RE: DS: Walkers
From: Michael Brown <mwbrown@s...>
Date: Fri, 7 Feb 2003 16:28:38 -0800
Subject: RE: DS: Walkers
The problem seems to be that optimal designs are all that get used. I
prefer a
game where the choice of design is partially removed from the player
i.e. WWII
Germans using PzIII against Soviet T-34 instead of Panthers, or Shermans
in
general :).
An M1 may be the optimal MBT, but what if the deployment had to be air
only?
"Your Task Force will be deployed to Shazbat 7, but due to cargo
restraints we
are limited to size 2 vehicles, the Euries have a tank plant on planet
so we
can expect to see T-2144s (Size 5). Select your force from these three
(pre-generated) models."
I like sub optimal designs and I like Walkers (especially early [Unseen]
Battletech). I know that Walkers are absurd, but they look COOOL. With
in the
framework of a game it works.
I guess what I'm trying to get at is that design systems and point
values tend
to pull min-maxers out of the woodwork.
Michael Brown
-----Original Message-----
From: John Atkinson
Sent: Friday, February 07, 2003 3:45 PM
To: gzg-l@csua.berkeley.edu
Subject: Re: DS: Walkers
--- Brian Bilderback <greywanderer987@yahoo.com>
wrote:
> And while I felt they favored necha TOO heavily,
> they
Players favored mecha too heavily.

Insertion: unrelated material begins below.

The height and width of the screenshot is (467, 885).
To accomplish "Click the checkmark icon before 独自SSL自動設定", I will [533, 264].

Last time I played
Battletech my opponent conceeded 2 games in a row in
the deployment phase, and lost the third one badly.

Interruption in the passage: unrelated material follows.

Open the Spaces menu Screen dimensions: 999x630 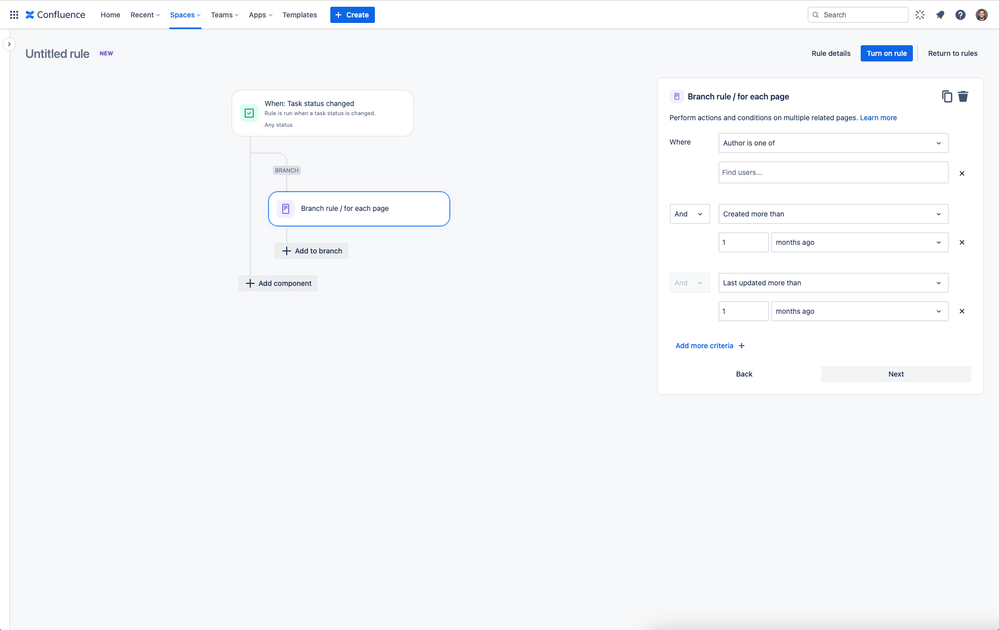[x=185, y=15]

BTech vehicles, especially GEVs, are fraggin' nasty if
designed and used correctly.
My favorite was a personal design--50 tons, 1 gauss
rifle, couple tons of ammo, 6/9 movement (I think,
it's been a long time) and the rest in armor.
Won one game with nothing but IS battlearmor.
> were what the game was about, and some people like
> them -- so I'd rather see them as a balanced option,
> with strengths and drawbacks, not something that's
> overpowering to the point of dominance, NOR
> restricted
> to the point of irrelevance.
There's a fine line to walk here. I enjoy designing
vehicles. Even more do I enjoy working out the
interrelations between various vehicle designs, where
vehicles fit on the MTOE, what their battlefield role
is, and what doctrine they would need.
If you make the rules so fuzzy that bad design choices
aren't penalized then it takes away a lot of the fun
for me. I realize this approach occasionally results
in fights being won before a single dice is rolled,
but then again didn't Sun Tzu say the highest
achievement of skill is to win without fighting?